We don’t need another one, not because they irritate me, but because Holocaust memorialisation does not work. It has not worked. Extreme populism and Nationalism are rising. Anti-Racist campaigners are in despair. The absence of anti-Semitism post war was the anomaly, and now we return, slowly, to the status quo.

People cannot be educated out of mass murder. That’s the paradigm. Germany was the most cultured country in Europe in 1933. The Waffen SS weren’t fools with pitchforks. Many of them had PhDs in medicine and law. Anti-Semitism is many complex things, but it is, at its most mundane, a pressure valve. It erupts when people are bereft, and afraid, and seek a common enemy on which to project their fear. So the £50 million for the toast rack should go on something else. Something that will create a society prosperous and self-confident enough not to need a pogrom in which the most despised wretch in the city is a king. Because he is not a Jew.

The new Holocaust memorial will stand by Westminster, as if a debt were owed by Britain to the Jews. Bars are low here, but Britain owes less than most of Europe, if only due to the luck of the sea. We cannot know, and I do not want to know. (My grand-father had the cyanide ready in 1940 in south London. He didn’t want my grandmother to go to a concentration camp.) I dislike the self-congratulation due to the Kindertransport, in which 10,000 children were brought to Britain, for where were their parents? But the British have not been truly expert in anti-Semitism since the 13th century, and even Jewish memories struggle to extend back that far.

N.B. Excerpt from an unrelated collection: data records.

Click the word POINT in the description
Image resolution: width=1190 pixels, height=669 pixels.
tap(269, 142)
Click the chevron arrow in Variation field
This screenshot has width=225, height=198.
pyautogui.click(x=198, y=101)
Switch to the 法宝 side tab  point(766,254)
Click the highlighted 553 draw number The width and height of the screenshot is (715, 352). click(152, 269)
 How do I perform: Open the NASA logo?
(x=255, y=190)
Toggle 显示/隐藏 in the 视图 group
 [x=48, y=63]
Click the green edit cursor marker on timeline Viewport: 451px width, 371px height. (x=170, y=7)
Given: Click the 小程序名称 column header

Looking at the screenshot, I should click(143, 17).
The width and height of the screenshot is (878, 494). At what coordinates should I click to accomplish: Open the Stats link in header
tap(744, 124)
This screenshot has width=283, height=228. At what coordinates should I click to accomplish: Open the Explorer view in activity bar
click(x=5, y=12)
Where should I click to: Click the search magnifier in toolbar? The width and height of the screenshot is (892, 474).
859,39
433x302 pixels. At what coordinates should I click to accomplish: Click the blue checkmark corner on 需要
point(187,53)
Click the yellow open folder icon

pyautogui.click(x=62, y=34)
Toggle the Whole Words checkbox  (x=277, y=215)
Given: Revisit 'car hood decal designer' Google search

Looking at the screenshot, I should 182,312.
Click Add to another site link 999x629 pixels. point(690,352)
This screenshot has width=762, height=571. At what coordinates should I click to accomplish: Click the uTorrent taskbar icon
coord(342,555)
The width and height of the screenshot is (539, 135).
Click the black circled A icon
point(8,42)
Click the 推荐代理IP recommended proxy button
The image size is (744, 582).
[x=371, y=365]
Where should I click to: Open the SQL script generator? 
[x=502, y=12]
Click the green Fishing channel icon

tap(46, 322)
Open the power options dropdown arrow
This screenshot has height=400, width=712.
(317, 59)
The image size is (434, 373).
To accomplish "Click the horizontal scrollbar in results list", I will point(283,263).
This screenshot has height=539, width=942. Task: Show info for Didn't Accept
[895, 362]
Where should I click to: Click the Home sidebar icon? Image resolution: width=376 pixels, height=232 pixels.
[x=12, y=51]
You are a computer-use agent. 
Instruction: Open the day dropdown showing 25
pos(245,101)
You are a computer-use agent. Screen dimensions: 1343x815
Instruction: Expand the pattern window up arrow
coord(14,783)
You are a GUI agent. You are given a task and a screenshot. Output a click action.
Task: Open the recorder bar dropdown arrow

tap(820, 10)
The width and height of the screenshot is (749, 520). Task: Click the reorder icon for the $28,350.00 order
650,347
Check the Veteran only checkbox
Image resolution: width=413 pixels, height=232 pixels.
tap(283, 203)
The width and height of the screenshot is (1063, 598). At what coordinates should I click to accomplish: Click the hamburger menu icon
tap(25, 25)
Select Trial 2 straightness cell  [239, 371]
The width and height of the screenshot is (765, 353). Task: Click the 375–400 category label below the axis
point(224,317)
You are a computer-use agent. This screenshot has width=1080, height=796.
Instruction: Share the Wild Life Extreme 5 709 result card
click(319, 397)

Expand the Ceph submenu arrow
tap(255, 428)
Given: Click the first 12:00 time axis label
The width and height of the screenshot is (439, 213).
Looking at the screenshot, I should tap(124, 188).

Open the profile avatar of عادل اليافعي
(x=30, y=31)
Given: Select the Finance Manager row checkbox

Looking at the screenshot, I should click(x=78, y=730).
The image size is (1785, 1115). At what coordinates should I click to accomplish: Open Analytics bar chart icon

It is normal, though, on the far Left, to accuse Jews of stealing victimhood, and refusing to share it with others who are, equally, due memorials. That’s an offensive charge. Murder a talkative people who like books, and survivors will talk about it, and write books about it. But even anti-Semites can be right, if for the wrong reasons. There should be a memorial to all racisms, not to thwart their idea of the grasping Jew, but because it is just.

The British profited greatly from slavery, and colonialism for a while, and those victims have no Yad Vashem. They do not have a great centre of sorrow and learning to commemorate the enslaved, the tortured and the dead. It would be better for the Jews, and for everyone – for what is good for everyone is good for the Jews – if one were built.

That is my prayer – no, my desire – on Holocaust Memorial Day.


Tanya Gold is a freelance journalist.